Overall it is a fantastic and an exhilarating documentary. Indispensable for any movie lover and for those who are not this documentary will certainly have them converted! It is much better than the similar documentay he made on the history of American Cinema called A Personal Journey. I might need to see it again because I had seen it long back and don't remember much now. Anyway, I had hardly seen anything at the time when I saw that film. This documentary is not a text book guide, he skips many movies (Rocco and his Brothers, The Leopard, La Strada, Nights of Cabiria) and doesn't even mention Bertolucci or Pasolini but still it is very informative and very well structured. Also if you don't like endings of the movies to be revealed you may want to postpone watching it before watching the actual movies because for almost all the movies he discusses he shows the entire ending sequence in full. It really works for me even for movies which I had not seen before but can't say for everybody.

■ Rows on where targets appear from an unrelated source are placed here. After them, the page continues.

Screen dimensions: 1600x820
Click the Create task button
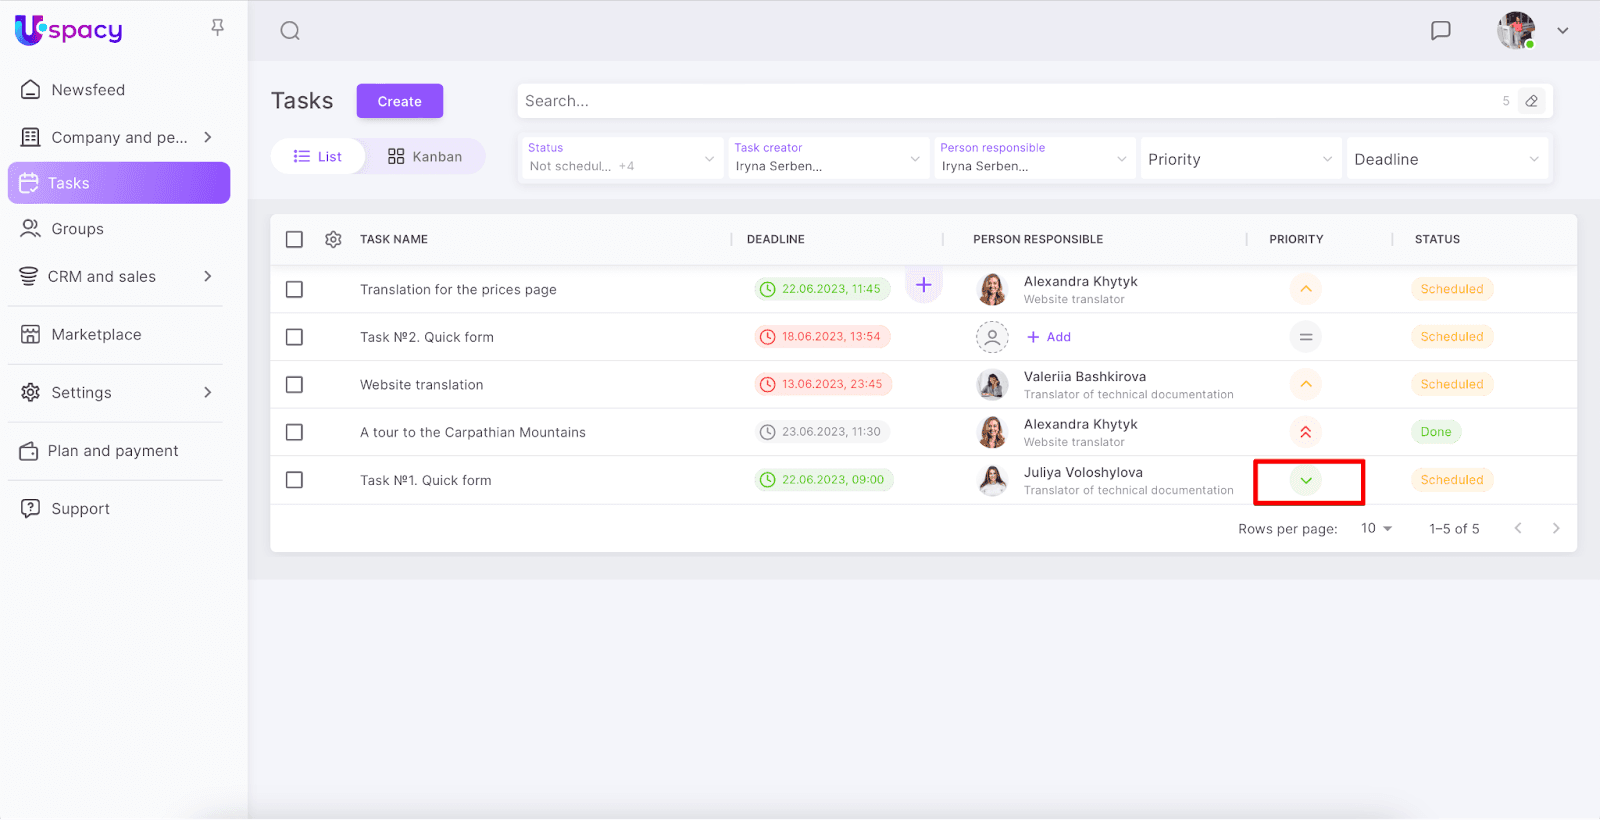[x=399, y=102]
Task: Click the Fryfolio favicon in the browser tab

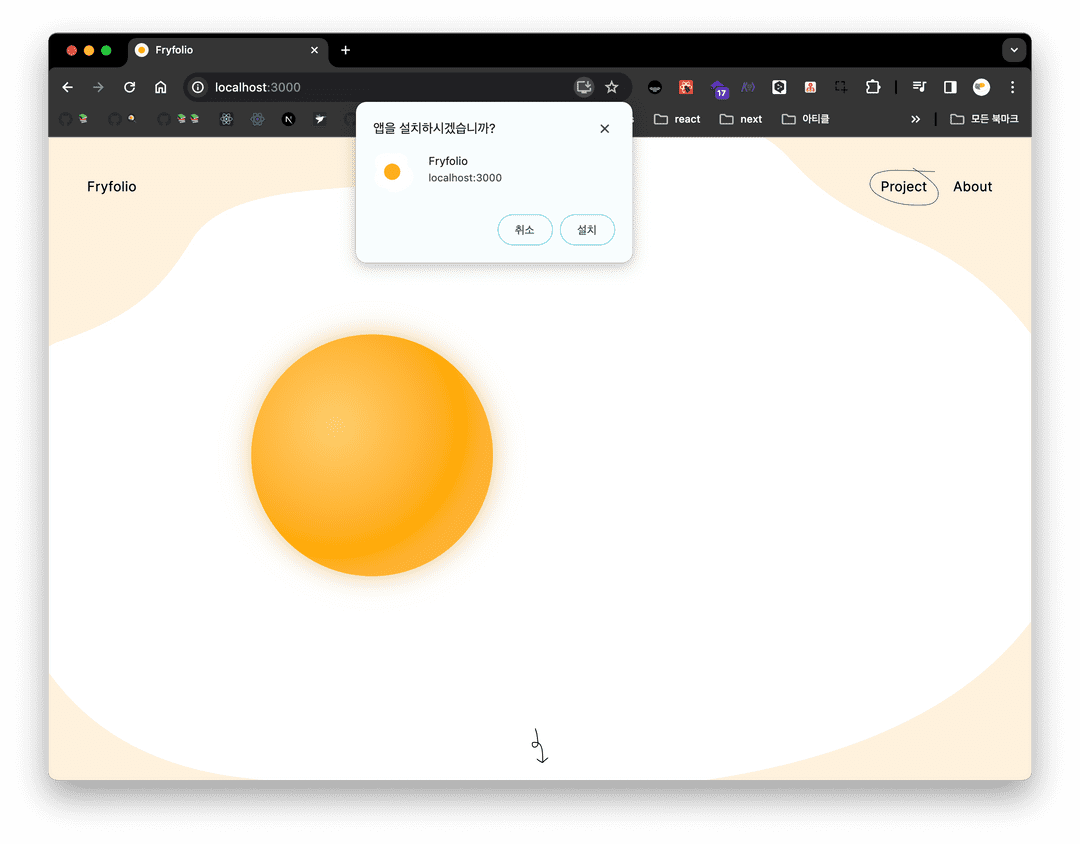Action: [141, 50]
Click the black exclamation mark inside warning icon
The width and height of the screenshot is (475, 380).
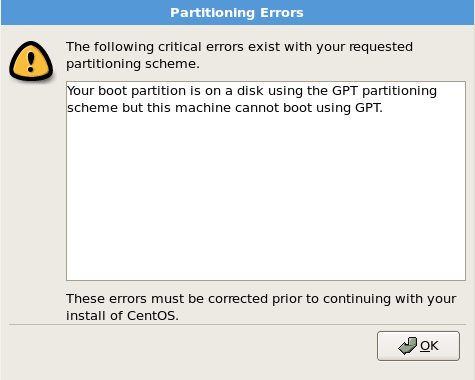tap(31, 62)
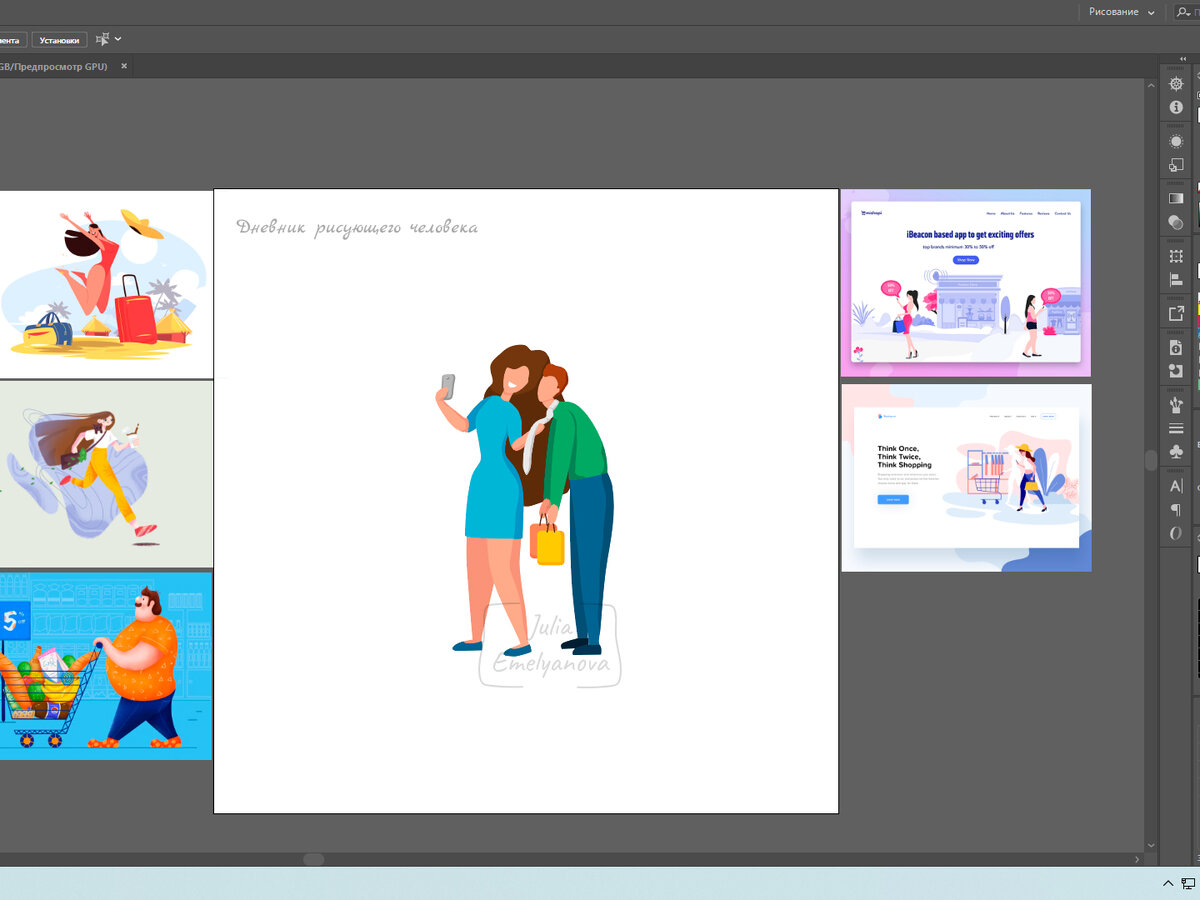
Task: Switch to the GB/Предпросмотр GPU document tab
Action: [x=55, y=65]
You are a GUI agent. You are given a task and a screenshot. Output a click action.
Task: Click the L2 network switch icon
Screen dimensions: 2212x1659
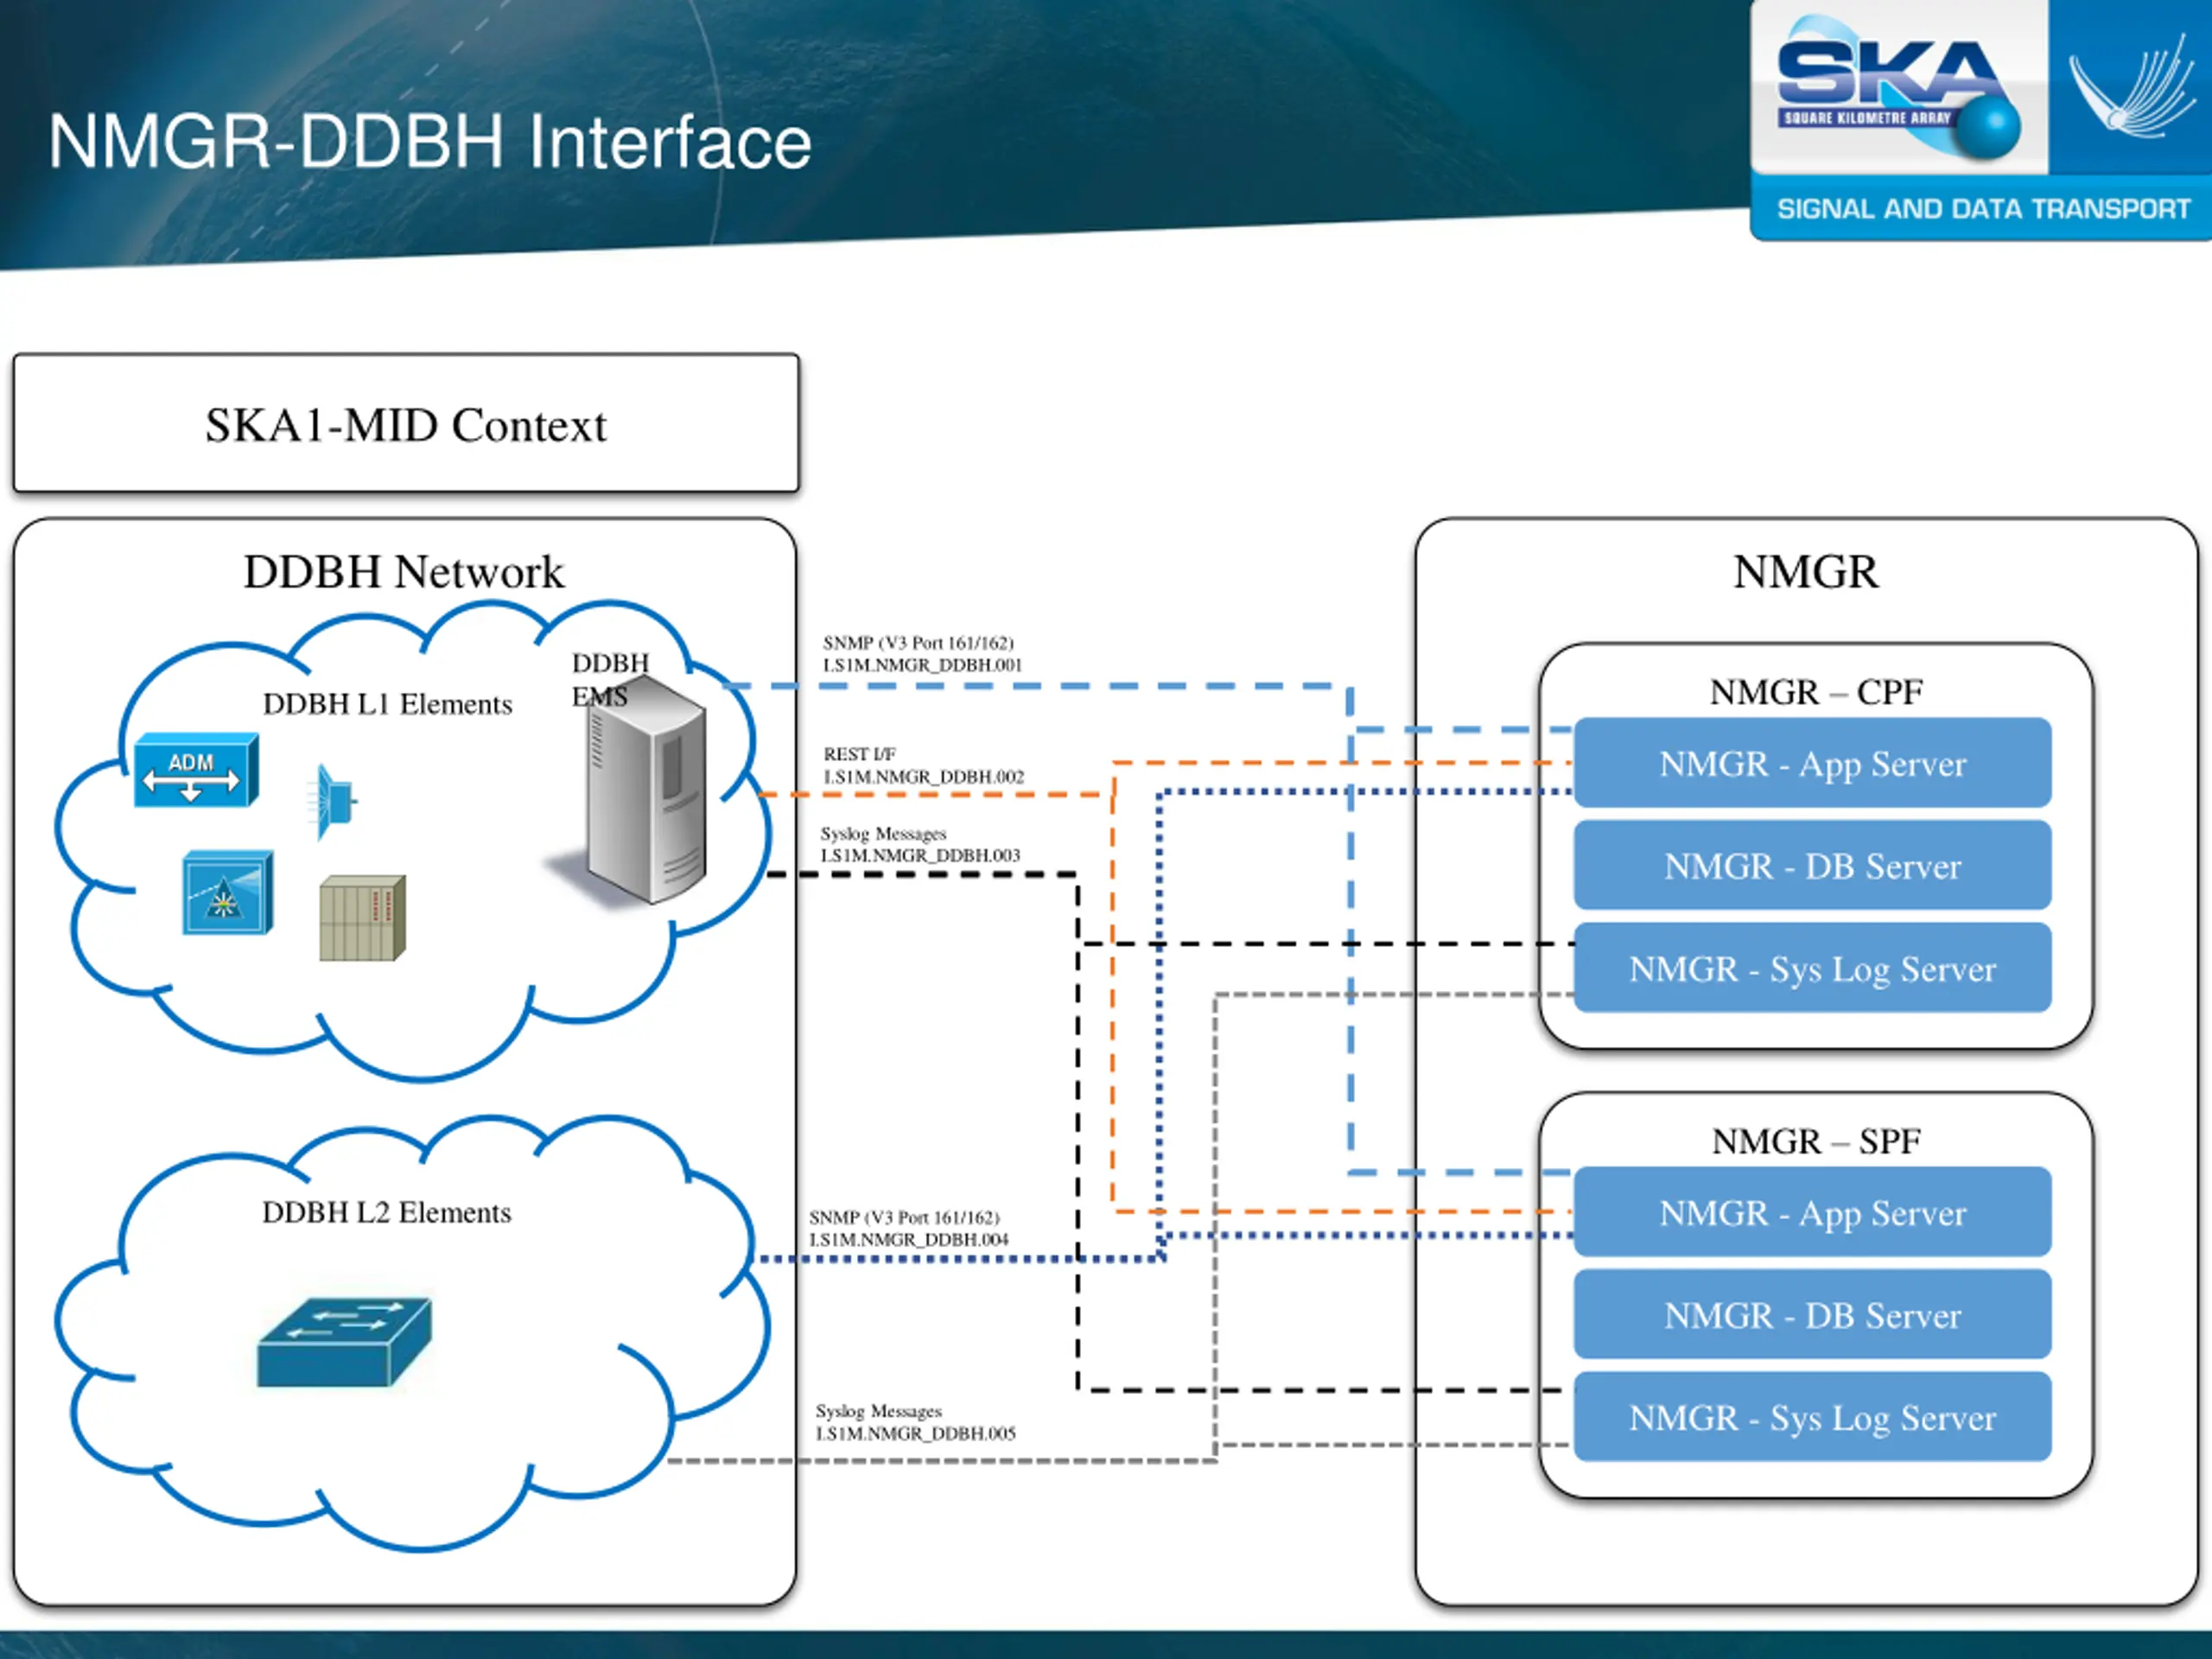[x=344, y=1343]
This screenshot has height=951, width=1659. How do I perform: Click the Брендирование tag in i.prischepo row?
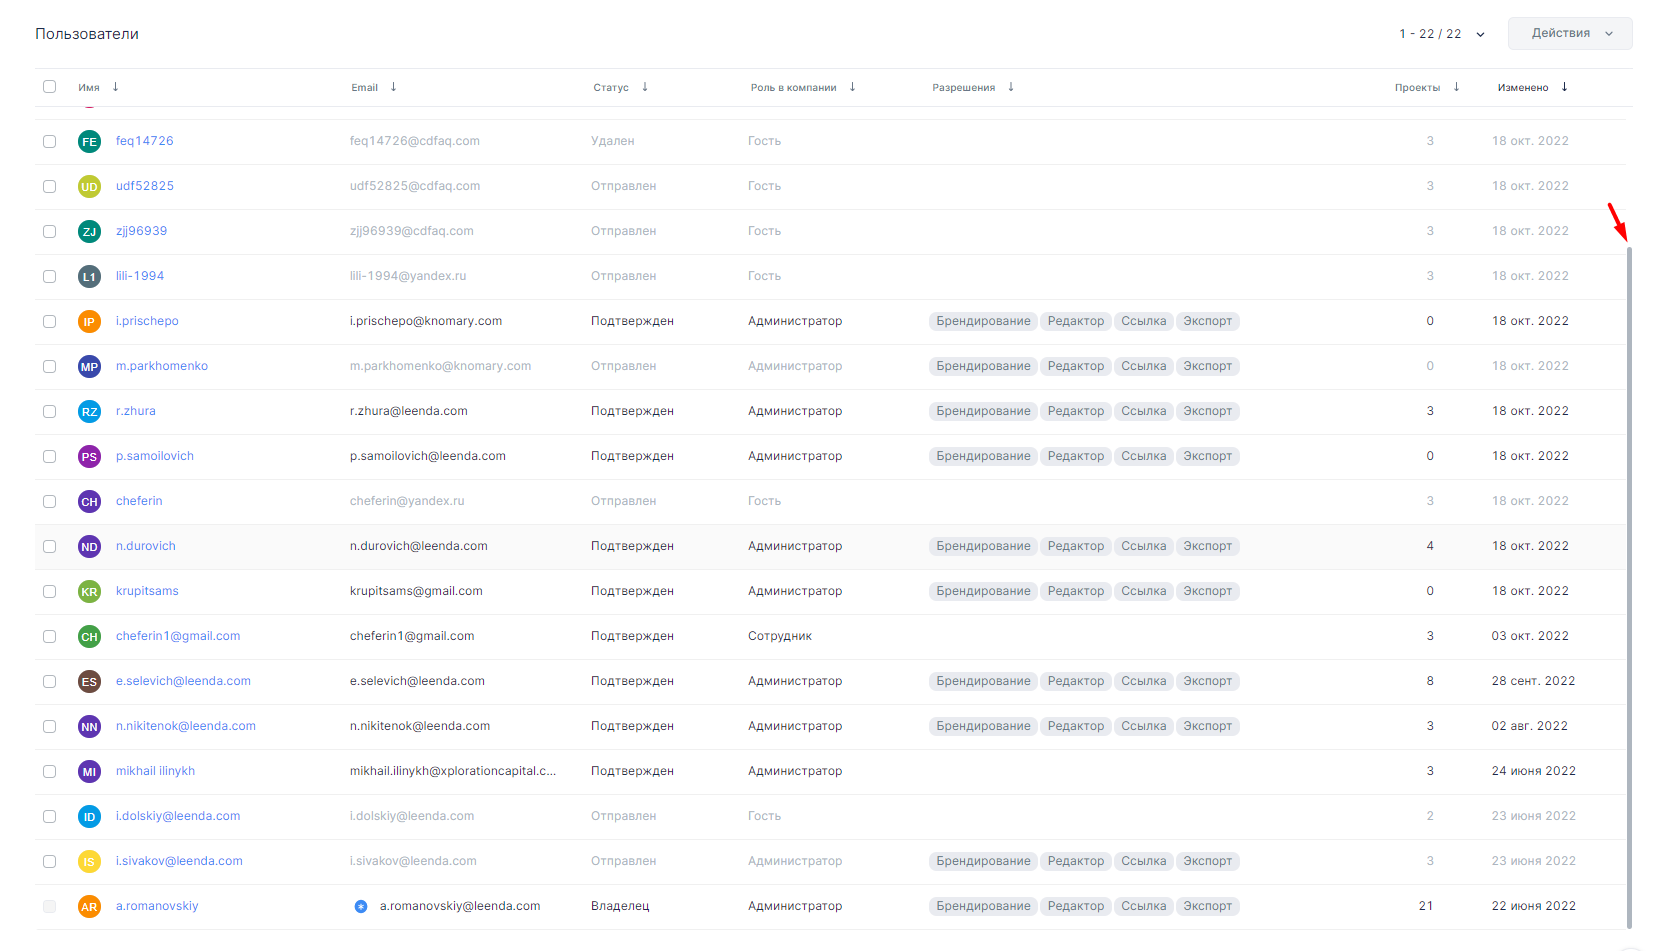[x=983, y=321]
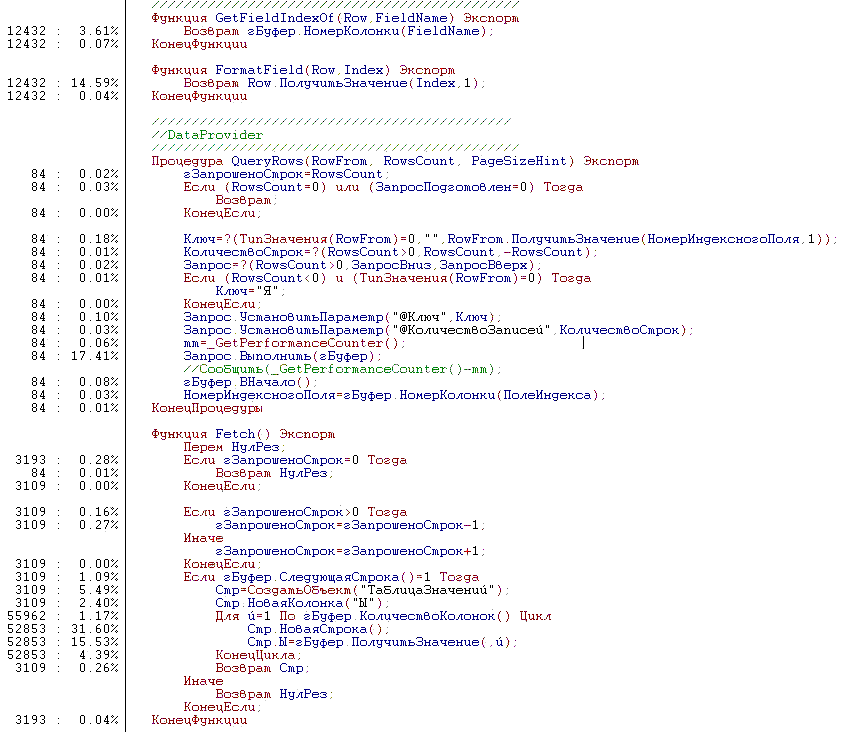Click the Возврат Стр return statement
The image size is (841, 732).
pos(262,668)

A list of Movies discussed in the documentary:

(I haven't seen any Rossellini film apart from Open City. Shoe Shine is another film I am yet to see. Even Raj Kapoor was inspired to make a gritty realistic film after watching it. He acted as a producer to the Hindi film Boot Polish. Visconti is another totally undiscovered territory too.)

Must See's by Scorsese:
Paisan by Roberto Rossellini
The Flower of St. Francis by Roberto Rossellini
Voyage to Italy by Roberto Rossellini
Umberto D. by Vittorio de Sica
Senso by Luchino Visconti
I Vitelloni by Federico Fellini
8 1/2 by Federico Fellini

Other great movies by Scorsese:
Rome Open City by Roberto Rossellini
Germany Year Zero by Roberto Rossellini
Stromboli by Roberto Rossellini
The Miracle by Roberto Rossellini
Europa '51 by Roberto Rossellini
Shoeshine by Vittorio de Sica
The Bicycle Thief by Vittorio de Sica (My Favourite)
Ossessione by Luchino Visconti
La Terra Trema by Luchino Visconti
La Dolce Vita by Federico Fellini
L'Avventura by Michelangelo Antonioni (another of my favourite)
L'Eclisse by Michelangelo Antonioni

This is a review of the documentary from The New York Times and a fine essay on The Bicycle Thief by Jim Hoberman in the village voice. This is the wiki entry on Italian neo realism. Has links to important movies.

4 comments:

km said...

Very interesting.

I was about to pick up "Divorce: Italian Style" last evening. (The Criterion DVD has a commentary by Scorsese.)

The gloomy weather's just perfect to watch old b/w Italian films :)

Alok said...

I think he mentioned this movie too in the documentary although very briefly.

The criterion DVD of Fellini's La Strada also had a great introduction by Scorsese.

anurag said...

The book you gave me (the one by Ray) also has an essay on Italian neo-realistic films, most of which I dont even know. More than one time in that book, Ray says that he was inspired by 'Bicycle Thief' to make movies.

Alok said...

Other than their obvious artistic merits those Italian films also showed that meaniningful and artistic films could be made on low budget without studio trappings and stars. It was also this financial aspect that attracted Ray and many other filmmakers to incorporate these ideas into their own films.